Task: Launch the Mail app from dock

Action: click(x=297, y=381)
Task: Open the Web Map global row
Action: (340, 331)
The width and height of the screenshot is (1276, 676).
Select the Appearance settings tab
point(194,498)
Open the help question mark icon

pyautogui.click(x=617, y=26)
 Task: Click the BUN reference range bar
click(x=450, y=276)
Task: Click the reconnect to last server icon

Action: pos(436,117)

◇ ◇ ◇

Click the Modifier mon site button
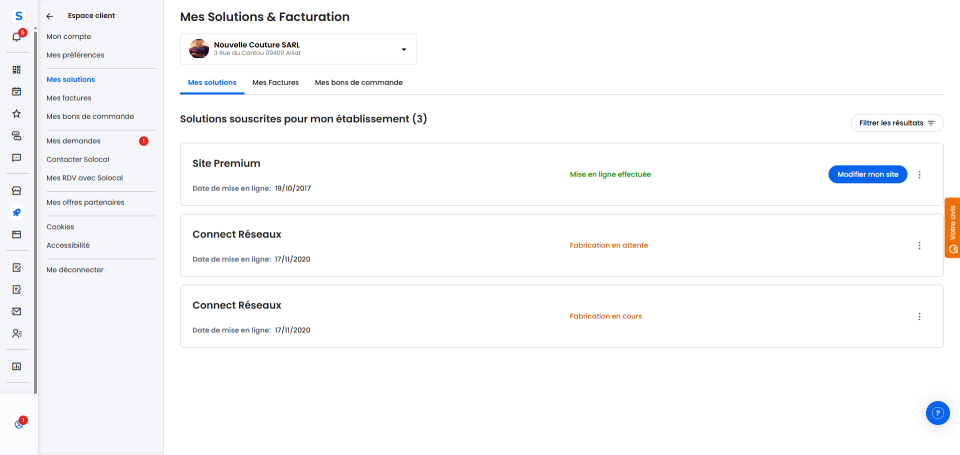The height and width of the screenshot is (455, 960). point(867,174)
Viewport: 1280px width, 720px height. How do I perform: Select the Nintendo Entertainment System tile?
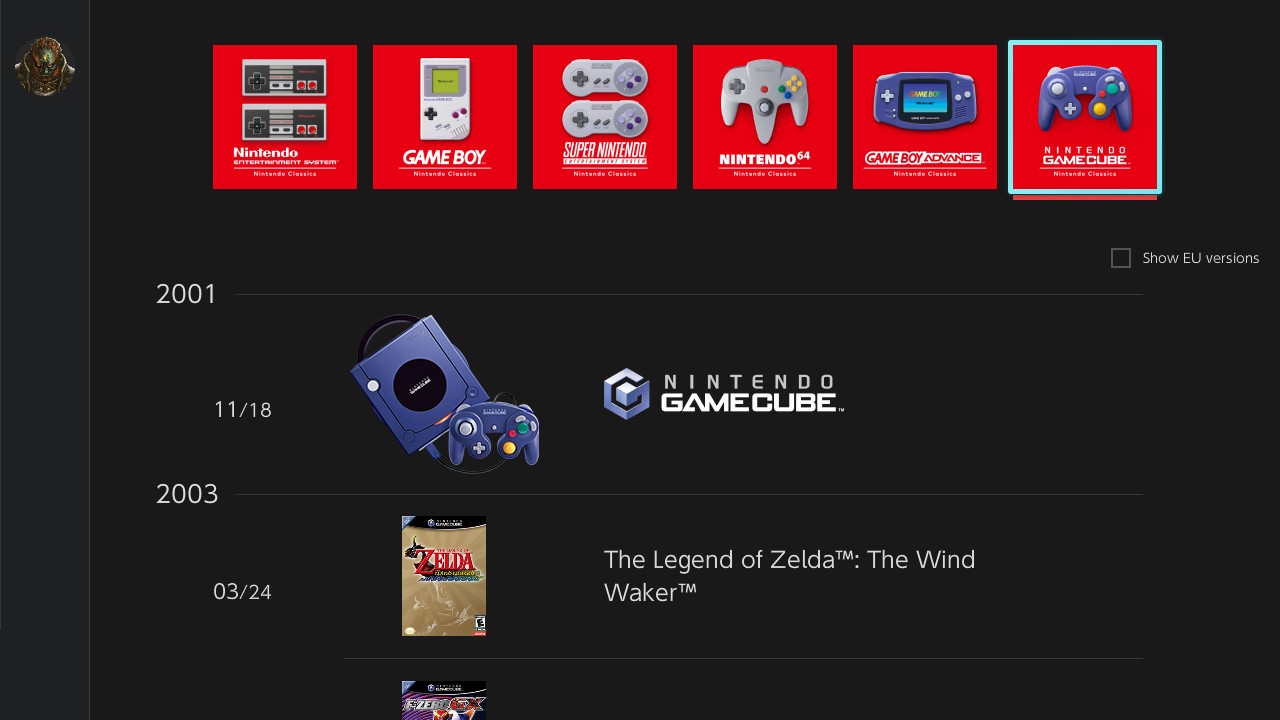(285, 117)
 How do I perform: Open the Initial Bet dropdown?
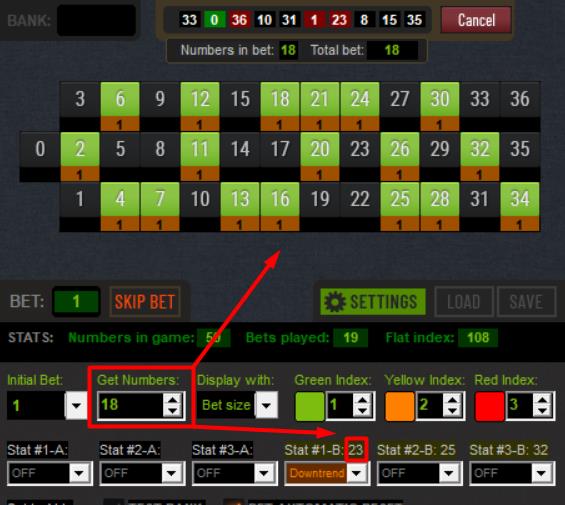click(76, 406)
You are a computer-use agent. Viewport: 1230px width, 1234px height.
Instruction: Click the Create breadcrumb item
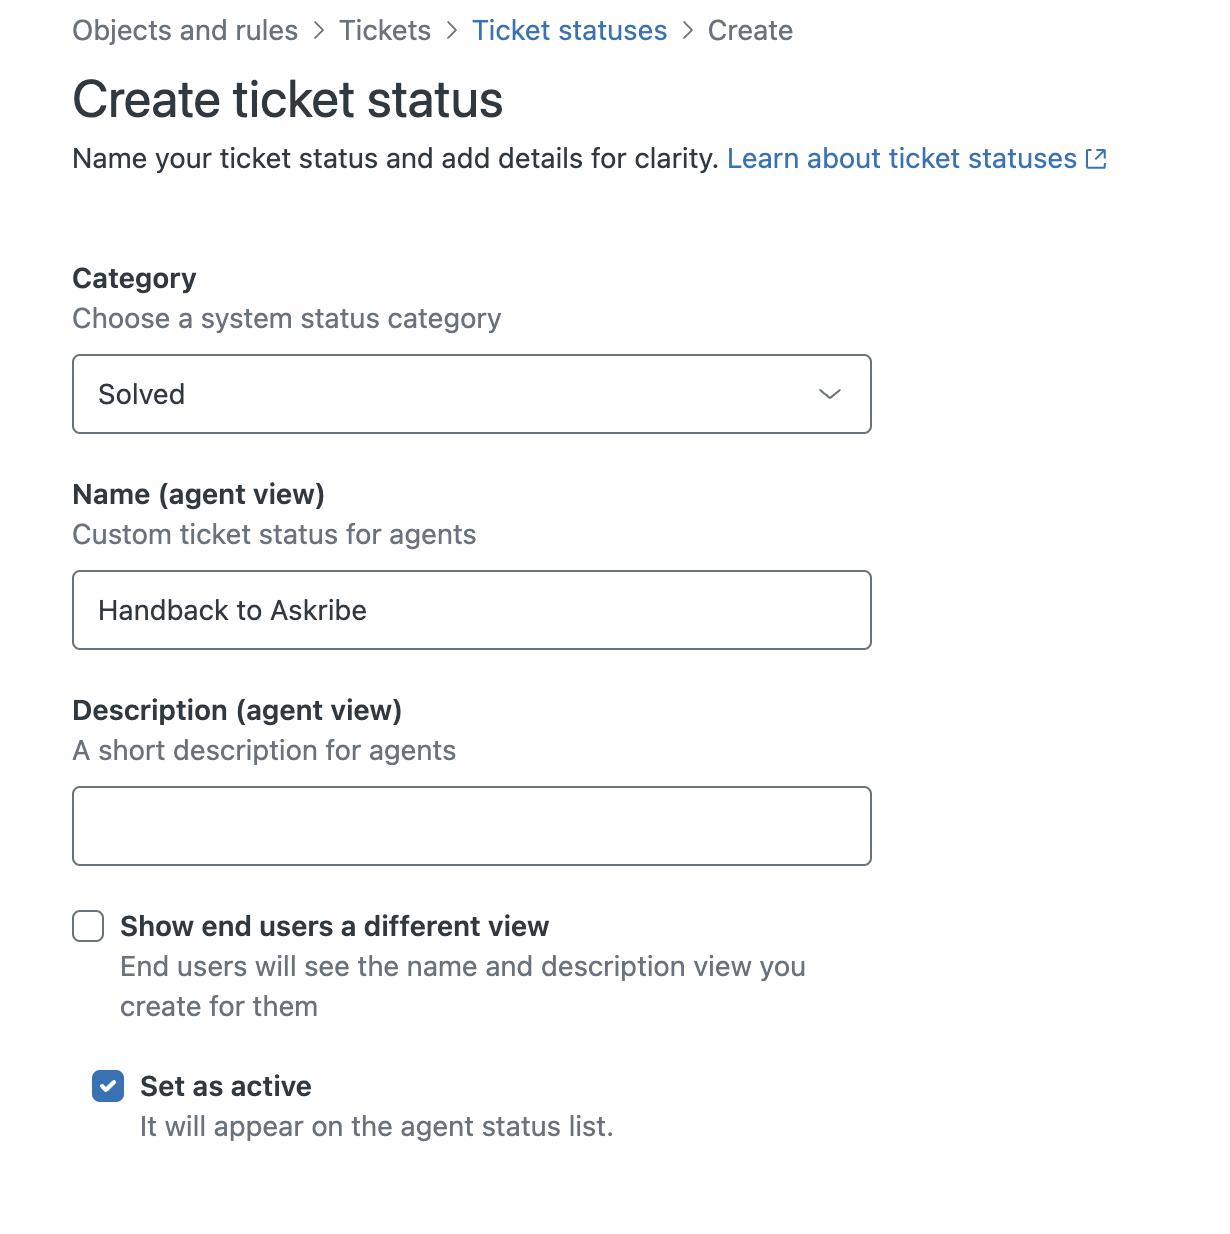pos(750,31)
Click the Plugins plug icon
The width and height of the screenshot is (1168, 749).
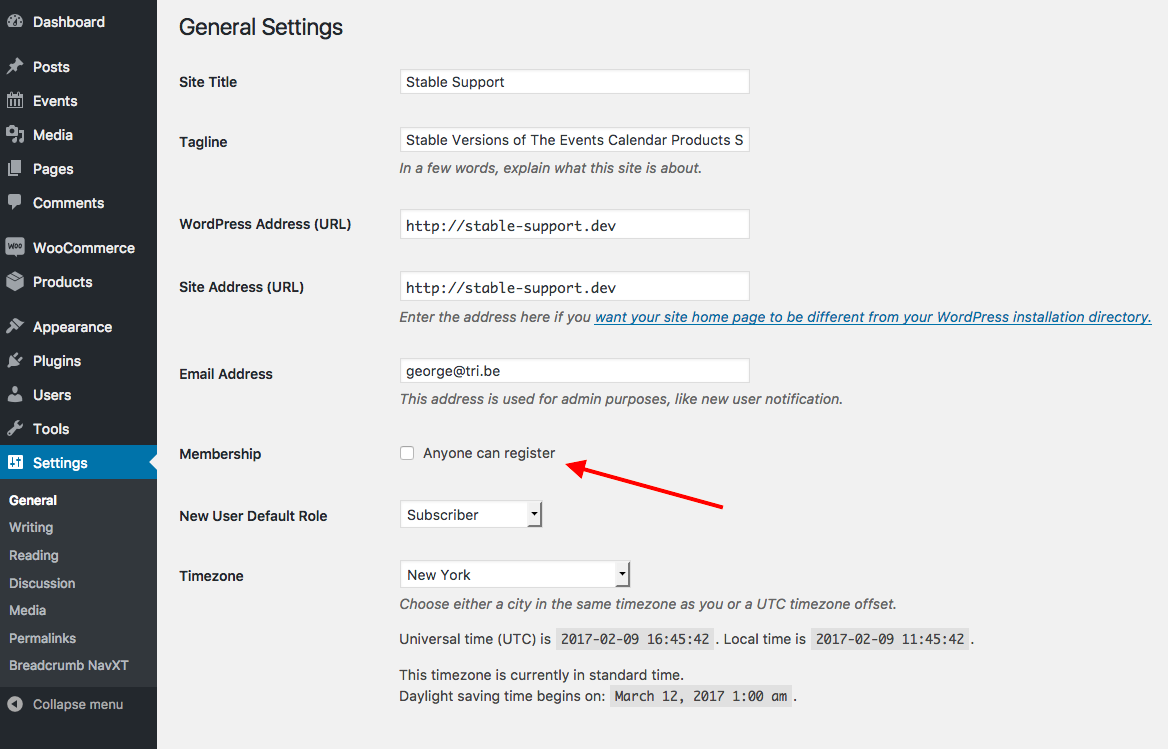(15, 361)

◇ ◇ ◇

Your answer must be everything above from the line with "Click the Modifier mon site button" down to the line with "You are a computer-use", word for word, and no pictures.

Click the Modifier mon site button
The height and width of the screenshot is (455, 960). point(867,174)
Viewport: 1280px width, 720px height. How do I perform: Select the Nintendo Entertainment System tile?
(285, 117)
 How do I perform: Open the Initial Bet dropdown?
click(76, 406)
You are a computer-use agent. Viewport: 1230px width, 1234px height.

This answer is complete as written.